§ **Jobs**
• 1. Decide whether each statement agrees with the report on high school grades and number of marriages, answering yes or no and quoting the deciding words of the report: (a) The study follows 10,317 randomly sampled people who graduated from Wisconsin high schools in 1957. (b) The study includes only men. (c) The final calculations use a sample size of 10,317.
• 2. Pick up the report on high school grades and number of marriages after its last sentence and continue writing it.

§ **Quoted text**
_ _ _ _ _ _ _

The Relationship Between High School Grades Percentile Ranking & Number Of Marriages: A Data Analysis Report

Florida Gulf Coast University, Department of Psychology

Introduction

The data set I chose to do my data analysis report on is the Wisconsin Longitudinal Study. I have always been attracted to the concept of longitudinal studies, specifically ones that document an individual’s course of life. The two variables this report will be focused on are number of marriages and high school grades percentile ranking. I am interested to see if the academic behaviors/habits someone had as a teenager have any relationship with their total number of marriages. 

The Wisconsin Longitudinal Study is a long-term study that follows the lives of 10,317 randomly sampled people who graduated from Wisconsin high schools in 1957. The study consists of both men and women alike. All reports are from the respondents themselves and from the respondents’ parent, sibling, spouse, and sibling’s spouse. The research question I aim to answer with the data provided is if there is a statistically significant relationship between high school grades percentile ranking and number of marriages.

This study agrees with The American Psychological Association’s (APA) Ethical Principles of Psychologists and Code of Conduct because it maintains the participant’s privacy and confidentiality. As stated in 4.01 Maintaining Confidentiality, “Psychologists have a primary obligation and take reasonable precautions to protect confidential information obtained through or stored in any medium.” This study will not jeopardize the privacy or the animosity of the respondents. No information published in this report can be traced back to them.

One ethical issue that may arise while analyzing and reporting statistical data is the fact that an individual’s GPA, grades, and test scores are considered private information and are protected by the Family Educational Rights and Privacy Act (FERPA). Publishing confidential information without direct consent could be an infringement on their rights. To combat this, the Wisconsin Longitudinal Study’s staff has taken the appropriate steps to disguise its participant’s identities. No personally identifiable information will be published in this study. 

To ensure my personal data analysis and reporting align with the APA’s Ethical Principles of Psychologists and Code of Conduct, I will make sure to respect the privacy of the study’s participants. I will only discuss confidential information for appropriate scientific purposes.

Hypothesis and Descriptive Data Analysis

H0: There is not a statistically significant relationship between a person’s high school grades percentile ranking and number of marriages. 

H1: There is a statistically significant relationship between a person’s high school grades percentile ranking and number of marriages.

The Wisconsin Longitudinal Study has a large sample size with n= 9,105. This is less than the original sample size of 10,317 because “not ascertained” responses will not be included in the final calculations. Nonetheless, this is still a large sample size with a substantial amount of data points to work with. With a large sample size like this, researchers can be confident in generalizing and applying their findings to the general public population.

_ _ _ _ _ _ _

§ **Records for locating displayed items**
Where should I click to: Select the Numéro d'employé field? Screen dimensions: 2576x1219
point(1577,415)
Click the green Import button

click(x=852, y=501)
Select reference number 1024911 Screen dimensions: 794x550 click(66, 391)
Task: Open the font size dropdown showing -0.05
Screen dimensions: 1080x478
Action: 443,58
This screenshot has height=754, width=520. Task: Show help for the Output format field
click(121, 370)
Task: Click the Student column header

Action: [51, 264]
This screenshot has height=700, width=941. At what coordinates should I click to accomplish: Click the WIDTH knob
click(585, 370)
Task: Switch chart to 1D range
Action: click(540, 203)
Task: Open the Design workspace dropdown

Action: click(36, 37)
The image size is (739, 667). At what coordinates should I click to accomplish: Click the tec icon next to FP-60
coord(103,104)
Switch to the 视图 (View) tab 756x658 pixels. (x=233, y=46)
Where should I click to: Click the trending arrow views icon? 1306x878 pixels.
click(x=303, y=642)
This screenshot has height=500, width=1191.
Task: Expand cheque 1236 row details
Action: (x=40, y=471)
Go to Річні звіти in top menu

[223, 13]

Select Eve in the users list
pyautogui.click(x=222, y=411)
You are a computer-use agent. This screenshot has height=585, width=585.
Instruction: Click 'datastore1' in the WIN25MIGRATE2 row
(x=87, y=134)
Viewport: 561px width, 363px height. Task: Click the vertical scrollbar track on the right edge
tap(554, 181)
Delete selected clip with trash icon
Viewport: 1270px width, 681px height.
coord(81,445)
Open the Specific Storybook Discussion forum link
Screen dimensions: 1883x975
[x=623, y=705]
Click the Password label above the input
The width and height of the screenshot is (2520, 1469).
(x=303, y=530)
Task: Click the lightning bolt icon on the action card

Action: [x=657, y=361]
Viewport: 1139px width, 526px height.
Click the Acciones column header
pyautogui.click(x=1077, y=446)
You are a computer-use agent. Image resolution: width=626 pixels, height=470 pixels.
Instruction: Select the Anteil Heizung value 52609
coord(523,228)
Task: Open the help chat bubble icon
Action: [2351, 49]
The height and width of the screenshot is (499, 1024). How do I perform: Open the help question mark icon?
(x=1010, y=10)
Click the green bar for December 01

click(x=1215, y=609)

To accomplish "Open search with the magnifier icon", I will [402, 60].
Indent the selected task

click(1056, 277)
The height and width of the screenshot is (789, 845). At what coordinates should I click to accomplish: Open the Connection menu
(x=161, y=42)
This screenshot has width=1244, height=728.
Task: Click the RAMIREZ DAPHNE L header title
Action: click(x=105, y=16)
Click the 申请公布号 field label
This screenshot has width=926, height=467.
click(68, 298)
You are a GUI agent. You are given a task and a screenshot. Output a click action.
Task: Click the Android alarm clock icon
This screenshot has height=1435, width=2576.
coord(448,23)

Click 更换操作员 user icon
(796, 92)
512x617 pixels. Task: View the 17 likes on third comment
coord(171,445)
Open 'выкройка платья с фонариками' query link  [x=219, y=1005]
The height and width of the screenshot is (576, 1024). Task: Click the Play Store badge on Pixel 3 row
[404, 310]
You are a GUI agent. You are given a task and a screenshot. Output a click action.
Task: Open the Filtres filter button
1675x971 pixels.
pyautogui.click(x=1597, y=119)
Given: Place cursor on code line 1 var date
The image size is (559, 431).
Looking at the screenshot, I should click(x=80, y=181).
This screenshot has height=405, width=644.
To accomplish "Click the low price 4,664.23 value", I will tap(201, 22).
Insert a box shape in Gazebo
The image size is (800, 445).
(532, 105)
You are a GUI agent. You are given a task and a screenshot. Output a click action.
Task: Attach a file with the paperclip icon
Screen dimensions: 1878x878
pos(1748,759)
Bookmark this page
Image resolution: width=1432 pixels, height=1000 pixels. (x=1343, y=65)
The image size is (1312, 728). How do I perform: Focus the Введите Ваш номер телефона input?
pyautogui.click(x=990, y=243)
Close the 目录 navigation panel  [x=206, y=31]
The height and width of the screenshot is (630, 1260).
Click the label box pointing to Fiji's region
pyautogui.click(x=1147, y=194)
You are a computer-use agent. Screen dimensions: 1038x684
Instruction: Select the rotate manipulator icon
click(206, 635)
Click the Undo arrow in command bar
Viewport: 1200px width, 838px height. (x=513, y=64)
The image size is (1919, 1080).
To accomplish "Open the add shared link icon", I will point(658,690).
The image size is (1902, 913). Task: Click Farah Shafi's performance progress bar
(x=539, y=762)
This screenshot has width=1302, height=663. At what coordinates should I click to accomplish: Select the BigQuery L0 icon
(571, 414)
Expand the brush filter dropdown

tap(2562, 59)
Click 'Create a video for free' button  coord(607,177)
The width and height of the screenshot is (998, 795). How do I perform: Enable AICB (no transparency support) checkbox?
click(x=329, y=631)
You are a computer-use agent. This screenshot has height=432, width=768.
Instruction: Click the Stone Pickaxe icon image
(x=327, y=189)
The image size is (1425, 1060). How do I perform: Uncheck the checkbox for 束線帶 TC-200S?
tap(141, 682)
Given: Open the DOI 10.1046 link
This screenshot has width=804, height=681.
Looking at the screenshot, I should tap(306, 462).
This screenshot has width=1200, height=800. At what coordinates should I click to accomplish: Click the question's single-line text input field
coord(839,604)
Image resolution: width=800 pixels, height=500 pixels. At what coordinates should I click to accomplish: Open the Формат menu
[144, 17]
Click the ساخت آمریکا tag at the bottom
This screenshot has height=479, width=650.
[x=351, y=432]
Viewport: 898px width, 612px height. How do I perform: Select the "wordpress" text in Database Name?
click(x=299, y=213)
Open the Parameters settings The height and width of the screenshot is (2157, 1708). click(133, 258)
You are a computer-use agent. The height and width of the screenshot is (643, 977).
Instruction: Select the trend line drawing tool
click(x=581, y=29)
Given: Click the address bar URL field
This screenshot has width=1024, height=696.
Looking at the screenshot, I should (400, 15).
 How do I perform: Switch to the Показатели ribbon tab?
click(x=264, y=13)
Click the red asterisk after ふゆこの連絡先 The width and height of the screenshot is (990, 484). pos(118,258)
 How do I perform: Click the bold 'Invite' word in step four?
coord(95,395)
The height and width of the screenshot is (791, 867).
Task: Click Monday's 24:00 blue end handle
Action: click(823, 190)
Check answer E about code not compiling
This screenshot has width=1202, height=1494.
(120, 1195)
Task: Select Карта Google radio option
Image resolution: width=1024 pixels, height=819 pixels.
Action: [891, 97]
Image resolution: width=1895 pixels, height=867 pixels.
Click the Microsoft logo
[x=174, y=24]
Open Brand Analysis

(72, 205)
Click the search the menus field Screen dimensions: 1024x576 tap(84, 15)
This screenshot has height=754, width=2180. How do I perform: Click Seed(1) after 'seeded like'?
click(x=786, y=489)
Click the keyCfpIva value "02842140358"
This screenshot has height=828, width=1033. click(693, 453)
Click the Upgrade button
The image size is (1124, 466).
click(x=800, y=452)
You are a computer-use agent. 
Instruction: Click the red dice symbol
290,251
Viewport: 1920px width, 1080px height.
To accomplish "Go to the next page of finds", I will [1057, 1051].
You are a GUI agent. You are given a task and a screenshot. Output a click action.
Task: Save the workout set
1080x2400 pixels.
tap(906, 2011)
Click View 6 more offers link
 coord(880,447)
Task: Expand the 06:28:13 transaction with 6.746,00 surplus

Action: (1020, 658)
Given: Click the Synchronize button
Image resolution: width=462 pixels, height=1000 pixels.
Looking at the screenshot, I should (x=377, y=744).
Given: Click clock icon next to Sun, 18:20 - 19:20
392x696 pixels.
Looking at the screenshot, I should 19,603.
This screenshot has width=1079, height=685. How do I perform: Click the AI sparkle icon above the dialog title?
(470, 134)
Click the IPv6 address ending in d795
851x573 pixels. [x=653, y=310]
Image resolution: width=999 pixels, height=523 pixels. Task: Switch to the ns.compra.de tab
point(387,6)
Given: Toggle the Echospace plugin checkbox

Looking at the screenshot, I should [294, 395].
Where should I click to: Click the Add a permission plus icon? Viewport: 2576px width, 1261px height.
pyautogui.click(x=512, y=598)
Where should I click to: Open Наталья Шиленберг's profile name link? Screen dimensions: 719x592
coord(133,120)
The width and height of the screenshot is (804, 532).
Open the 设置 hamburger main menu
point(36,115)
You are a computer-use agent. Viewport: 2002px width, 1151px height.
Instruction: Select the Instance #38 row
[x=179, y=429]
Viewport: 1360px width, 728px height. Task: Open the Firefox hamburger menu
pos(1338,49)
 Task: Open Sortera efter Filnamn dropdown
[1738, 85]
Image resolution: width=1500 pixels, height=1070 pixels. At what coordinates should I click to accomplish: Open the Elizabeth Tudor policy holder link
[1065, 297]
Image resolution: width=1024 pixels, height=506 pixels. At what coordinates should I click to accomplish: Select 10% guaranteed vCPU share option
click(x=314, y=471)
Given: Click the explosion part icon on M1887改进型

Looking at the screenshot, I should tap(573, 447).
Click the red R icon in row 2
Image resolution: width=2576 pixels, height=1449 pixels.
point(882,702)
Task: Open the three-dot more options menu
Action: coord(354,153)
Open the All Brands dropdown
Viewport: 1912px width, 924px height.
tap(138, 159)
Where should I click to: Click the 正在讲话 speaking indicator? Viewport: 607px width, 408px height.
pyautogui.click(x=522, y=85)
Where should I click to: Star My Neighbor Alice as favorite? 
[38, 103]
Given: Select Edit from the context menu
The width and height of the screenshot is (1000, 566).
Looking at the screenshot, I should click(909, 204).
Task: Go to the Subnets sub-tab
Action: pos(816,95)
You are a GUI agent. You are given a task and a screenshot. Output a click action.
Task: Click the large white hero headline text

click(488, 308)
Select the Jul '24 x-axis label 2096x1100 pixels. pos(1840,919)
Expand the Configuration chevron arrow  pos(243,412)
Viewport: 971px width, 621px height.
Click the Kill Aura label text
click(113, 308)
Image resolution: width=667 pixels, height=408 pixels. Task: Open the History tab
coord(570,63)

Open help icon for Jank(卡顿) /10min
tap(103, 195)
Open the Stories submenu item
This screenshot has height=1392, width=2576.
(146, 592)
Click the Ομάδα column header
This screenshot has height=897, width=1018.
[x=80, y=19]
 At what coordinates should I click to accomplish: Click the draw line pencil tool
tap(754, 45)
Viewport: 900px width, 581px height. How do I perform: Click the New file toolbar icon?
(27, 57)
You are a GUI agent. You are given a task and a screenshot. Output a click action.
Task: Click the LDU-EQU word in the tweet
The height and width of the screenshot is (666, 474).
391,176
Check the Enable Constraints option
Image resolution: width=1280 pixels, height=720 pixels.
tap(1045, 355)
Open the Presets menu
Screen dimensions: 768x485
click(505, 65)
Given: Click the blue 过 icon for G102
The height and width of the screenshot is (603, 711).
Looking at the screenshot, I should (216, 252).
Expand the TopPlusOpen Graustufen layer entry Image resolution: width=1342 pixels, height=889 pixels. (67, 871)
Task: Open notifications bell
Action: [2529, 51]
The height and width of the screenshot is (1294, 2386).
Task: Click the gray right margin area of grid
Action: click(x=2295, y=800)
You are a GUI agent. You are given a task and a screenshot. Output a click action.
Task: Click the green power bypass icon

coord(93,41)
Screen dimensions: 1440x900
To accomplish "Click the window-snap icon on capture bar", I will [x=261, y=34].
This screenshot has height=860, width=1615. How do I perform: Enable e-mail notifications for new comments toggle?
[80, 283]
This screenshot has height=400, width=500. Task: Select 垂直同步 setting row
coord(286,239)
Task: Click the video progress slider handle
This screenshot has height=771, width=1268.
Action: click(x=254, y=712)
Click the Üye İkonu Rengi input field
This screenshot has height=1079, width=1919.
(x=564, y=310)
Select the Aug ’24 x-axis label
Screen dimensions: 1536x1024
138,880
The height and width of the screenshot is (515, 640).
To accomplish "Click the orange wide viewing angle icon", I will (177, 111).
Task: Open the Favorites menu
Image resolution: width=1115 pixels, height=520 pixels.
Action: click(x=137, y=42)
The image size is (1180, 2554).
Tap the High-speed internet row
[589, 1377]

_ _ _ _ _ _ _

§ **Responses per task**
• 1.
(a) Yes: "follows the lives of 10,317 randomly sampled people who graduated from Wisconsin high schools in 1957"
(b) No: "The study consists of both men and women alike."
(c) No: "This is less than the original sample size of 10,317 because “not ascertained” responses will not be included in the final calculations."

• 2.
It is also important to note the scale of measurement. Both variables are discrete, with number of marriages being ordinal while high school grades percentile ranking is interval. When conducting research analysis, the type of data determines which statistical procedure should be implemented.

The statistical procedure chosen to help answer the research question is the Pearson Correlational test. Since we are looking for a relationship between high school grades percentile ranking and number of marriages, we must test the correlation. Whether it be a positive, negative, or no correlation at all, this test will allow me to examine the relationship between these two variables.

I am choosing to run my data through a p-value test with the set alpha as .05 in order to determine if my data is statistically significant and not just due to chance. If the p-value score is less than or equal .05, I can be confident that my data is accurate and not attributable to chance factors. The statistical program JASP will be used for all calculations.

High School Grades Percentile Ranking: x̅ = 47.71 σ = 30.82

Number of Marriages: x̅ = 1.012 σ = .374

The average high school grades percentile ranking is greater than the average number of marriages. The difference between the two is 46. This is mainly due to the variable’s different scales of measurement.

The data appears to be normally distributed for both the high school grades percentile histogram and the number of marriages histogram. This means that the data points are evenly dispersed, not skewed. However, it is still important to note that there is not much deviation in the high school grades percentile’s histogram. This is apparent in the lack of a defined curve/shape.

Results and Inferential Data Analysis

After running a Pearson correlation in JASP, I did not find statistically significant evidence of a relationship between high school grades percentile ranking and number of marriages. The correlation coefficient, or r value, must be at least .2 away from 0 for any correlation to be considered. The calculated r value was .075, which is very close to 0. This means there is little to no association between these two variables.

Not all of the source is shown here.